Ziel:
Schreib aus dem Text über die Interpol-Generalversammlung den Abschnitt wörtlich ab, der mit „Schwerpunkt des ersten“ anfängt und bis einschließlich „Initiative unterstützen soll.“ reicht.

**** Seitentext ****

Wachsende Bedrohung.

Interpol-Generalsekretär Jürgen Stock und Präsident Ahmed Naser al-Raisi; Schlusszeremonie mit Fahnenübergabe
Interpol-Generalsekretär Jürgen Stock und Präsident Ahmed Naser al-Raisi; Schlusszeremonie mit Fahnenübergabe © Tobias Bosina, Gerd Pachauer

Schwerpunkt des ersten Tages der Generalversammlung war die Verbindung zwischen Vergangenheit und Zukunft von Interpol. 2022 wurde die Initiative Vision 2030 gestartet, um die strategische Ausrichtung der Organisation im kommenden Jahrzehnt zu steuern. Nun beschlossen die Delegierten, eine Expertengruppe einzurichten, die bei der Umsetzung der Empfehlungen der Initiative unterstützen soll.
Die Delegierten analysierten die wachsende Bedrohung in verschiedenen Weltregionen und auf Kriminalitätsgebieten. Der Schwerpunkt liegt dabei in der Nutzung von Technologie und neuen Kooperationssystemen.

**** Entnommenes Material ****

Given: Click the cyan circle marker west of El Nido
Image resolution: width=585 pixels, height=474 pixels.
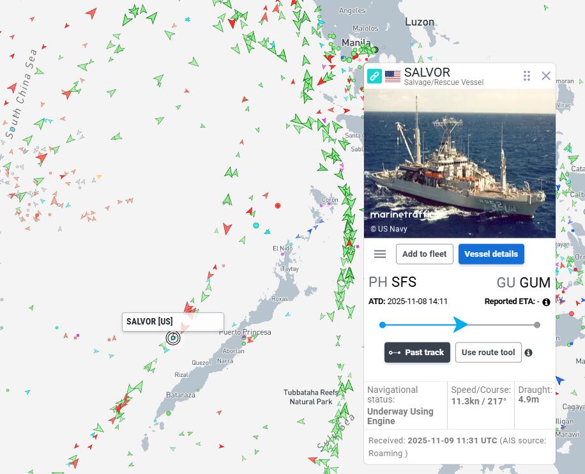Looking at the screenshot, I should 256,226.

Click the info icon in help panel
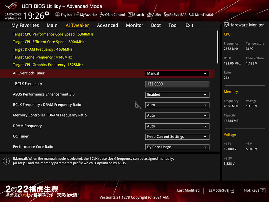(x=6, y=161)
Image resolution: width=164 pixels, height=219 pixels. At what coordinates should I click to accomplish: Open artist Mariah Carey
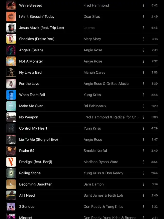point(94,72)
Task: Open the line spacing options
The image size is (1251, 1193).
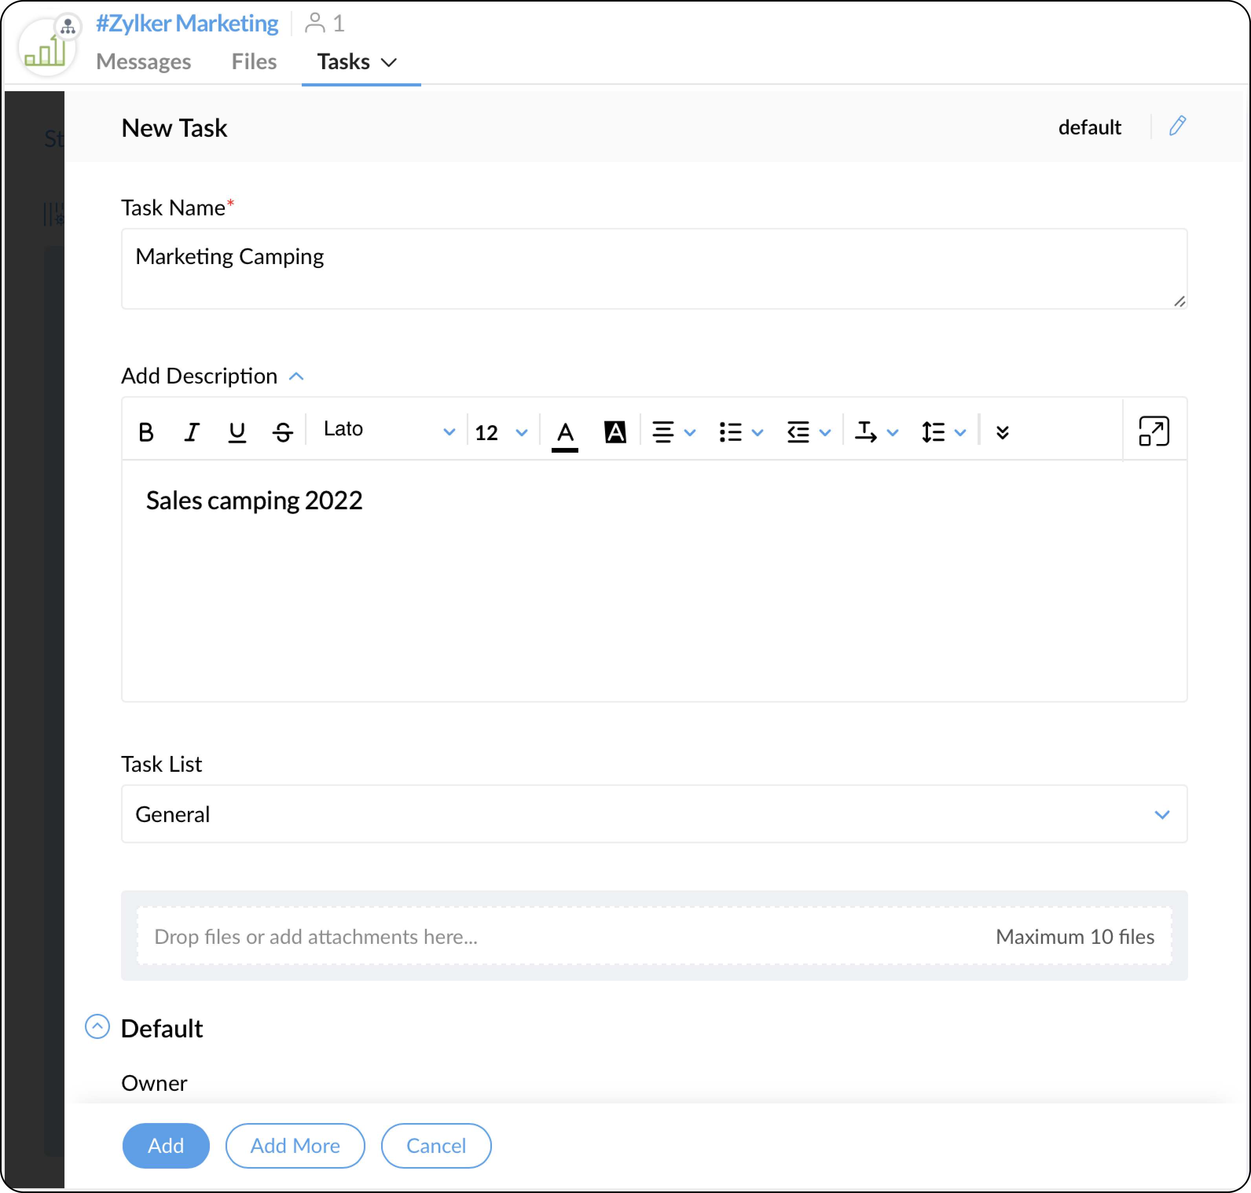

****

Richtiges Ergebnis:
Schwerpunkt des ersten Tages der Generalversammlung war die Verbindung zwischen Vergangenheit und Zukunft von Interpol. 2022 wurde die Initiative Vision 2030 gestartet, um die strategische Ausrichtung der Organisation im kommenden Jahrzehnt zu steuern. Nun beschlossen die Delegierten, eine Expertengruppe einzurichten, die bei der Umsetzung der Empfehlungen der Initiative unterstützen soll.